# Any 270 fans out there?



## Backwoods270 (Nov 22, 2008)

If so what do you use your rifle to hunt, and what load are you using, thanks.


----------



## varmit b gone (Jan 31, 2008)

IMO the 270 is the best cardtridge EVER!!! :beer: Flat shooting and packs a wallop. I hunt deer and elk with mine, and wouldn't be afraid to try moose. For deer I am using a 130 grain Nosler Ballistic Tip with 50 grains of 4895. 1/2 in. groups and has performed flawlessly for me on deer. For elk I am using a 130 grain Game King from Sierra, also with 50 grains of 4895.


----------



## duckslyr (Nov 27, 2008)

I got a smokin deal on a A-Bolt 270 with a bushnell 4200 elite on it last spring. a sporting goods store in boise idaho had them for $500 they must have had the price marked wrong or something and then on top of that i got a 10% military discount. As a general rule i always load my own hunting rounds but i found another store that had weatherby 270win rounds priced wrong. they are norma brass loaded with 130gr barnes x bullets and i got them for $20 a box when cabelas had them for almost $50. needless to say i bought all they had. now the plan was for her to hunt deer and elk with it this year but she went and got herself pregnant and missed out on hunting season so it has yet to kill anything besides some paper and a badger.


----------



## hunter121390 (Nov 7, 2006)

i shoot a browning .270 with a nikon pro staff scope with remington core-lokt 130 grain ammo. ive only hunted deer and coyotes with it, but want to try to get out elk hunting


----------



## Daren99 (Jul 6, 2006)

I've got a Browning A-bolt , I run 130gr Nosler ballistic tips with 52.5 grains of H4831SC.


----------



## confusedsoul (Oct 21, 2005)

Browning X-Bolt in .270 using Hornady Interbond 130gr Factory loads as they shoot sub moa rotb.


----------



## NDTerminator (Aug 20, 2003)

I grew up reading Jack O'Connor, so I was under the influence of the world's biggest 270 fan from my single digit years.
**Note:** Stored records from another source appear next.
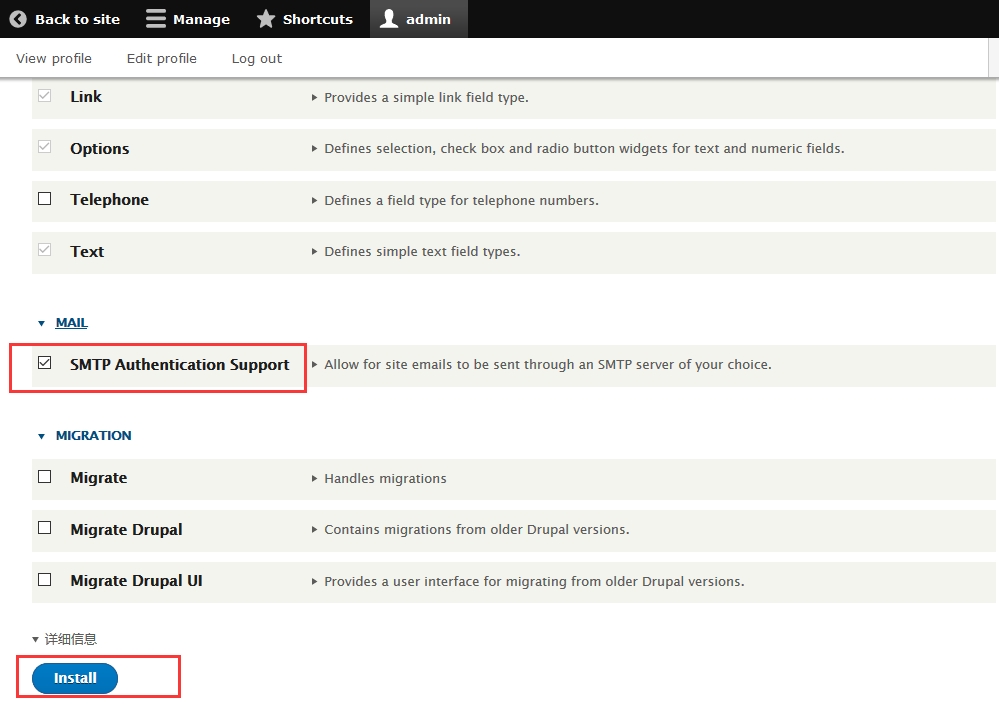Enable the Migrate Drupal checkbox
The image size is (999, 705).
pyautogui.click(x=45, y=528)
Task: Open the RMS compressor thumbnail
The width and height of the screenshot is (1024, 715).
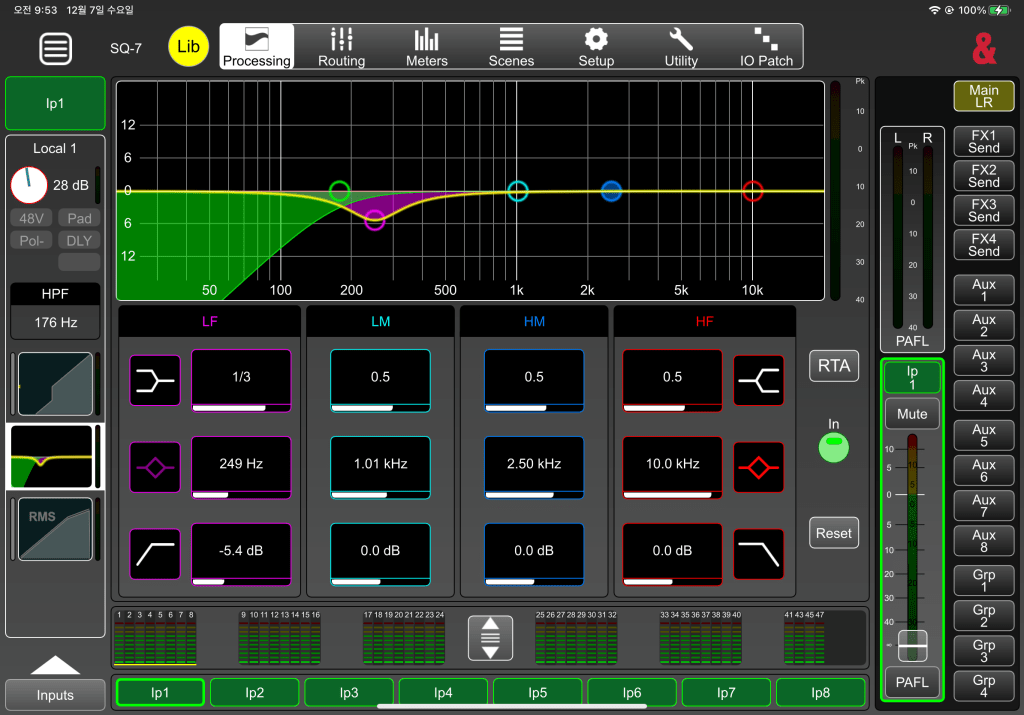Action: click(x=55, y=529)
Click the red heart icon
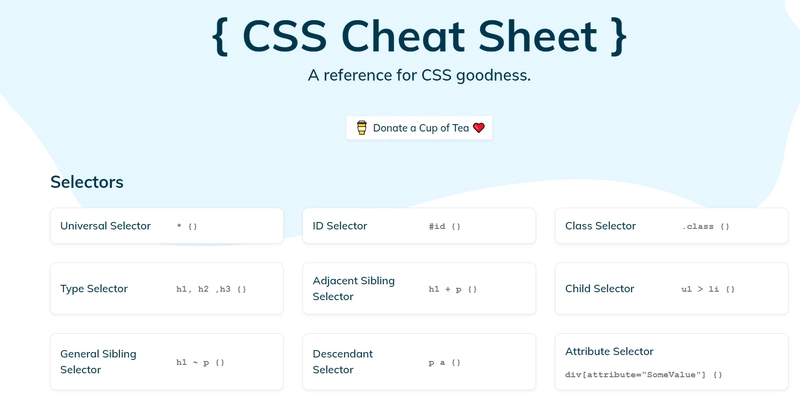 [x=479, y=128]
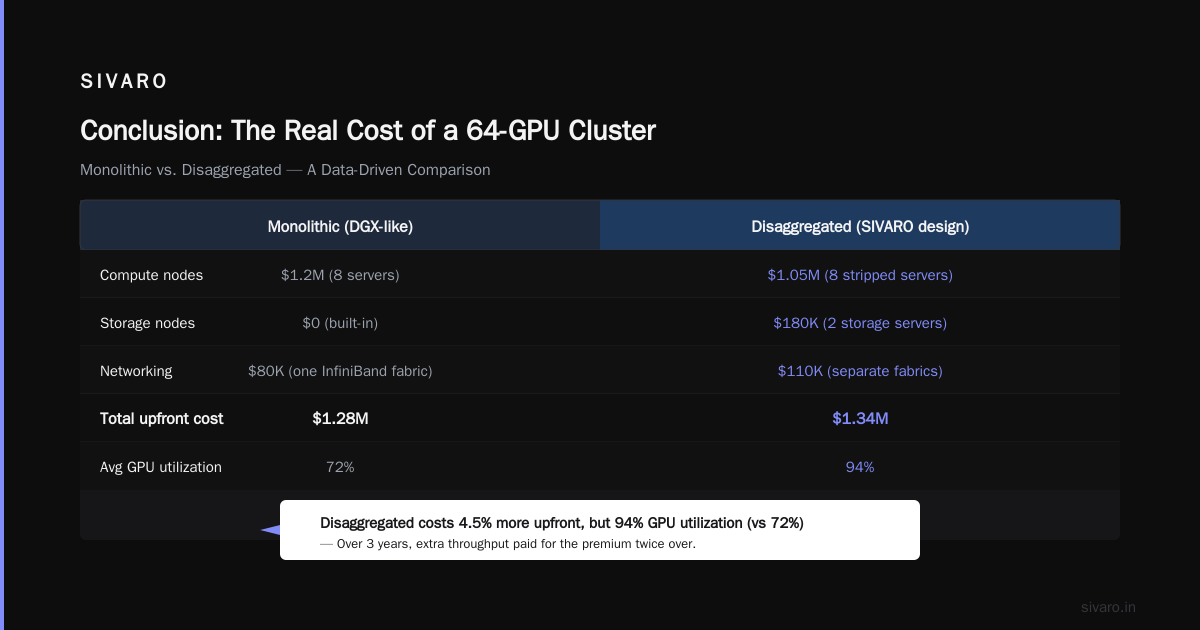The height and width of the screenshot is (630, 1200).
Task: Open the sivaro.in link
Action: point(1108,607)
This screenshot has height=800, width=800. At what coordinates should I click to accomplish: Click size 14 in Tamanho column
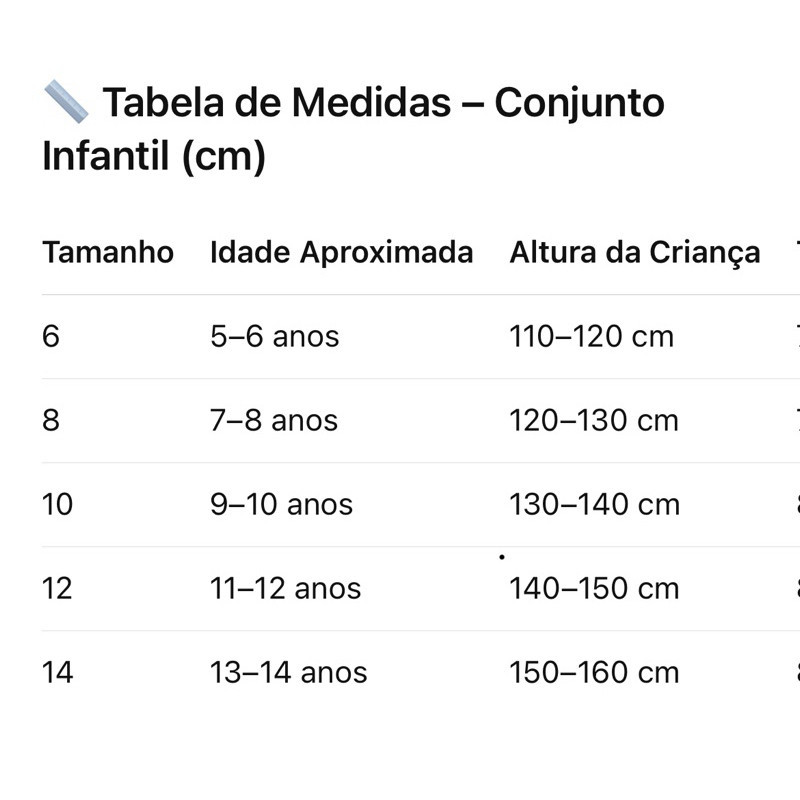58,673
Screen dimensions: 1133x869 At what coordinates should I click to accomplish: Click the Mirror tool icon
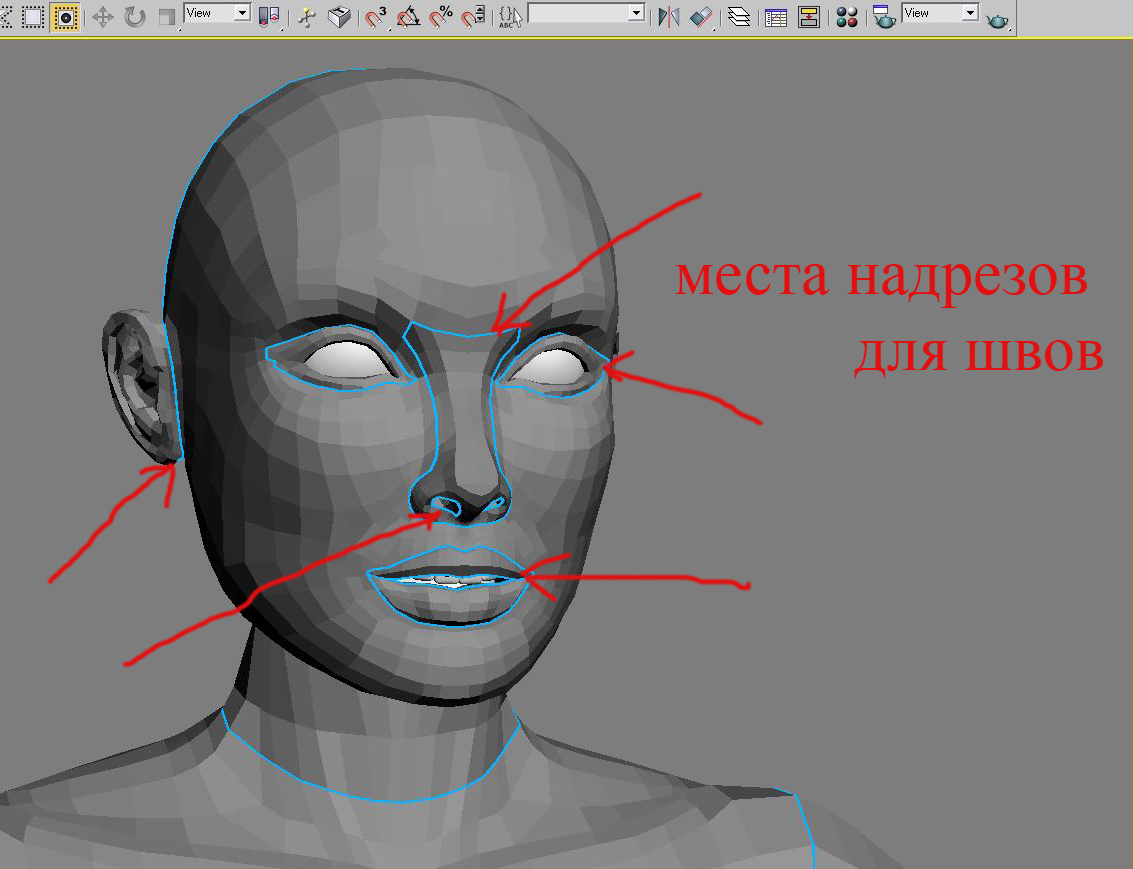669,17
I have had a bunch of 270's over the years and it remains my favorite medium game caliber. God alone knows how many deer & goats I"ve taken with the 270. Even killed a moose with one, using a 150 grain Nosler Partition handload at 424 yards measured by rangefinder.

My all time favorite 270 is my Remington 700 LH, stainless steel with grey laminated stock. My wife gave this to me on our wedding day 11 years ago. It shoots sub-MOA and has taken a pile of game. This year it accounted for a doe and my biggest buck to date, a 153" 5 point.

I firmly believe the 270 is at it's best with a 140 grain bullet, and my all time favorite medium game load is a 140 grain Nosler Ballistic Tip over 58.0 grains of H4831SC. This load does 2950FPS from my 24" Model 700, prints sub-MOA, and just clobbers deer...


----------



## Plainsman (Jul 30, 2003)

> I grew up reading Jack O'Connor, so I was under the influence of the world's biggest 270 fan from my single digit years.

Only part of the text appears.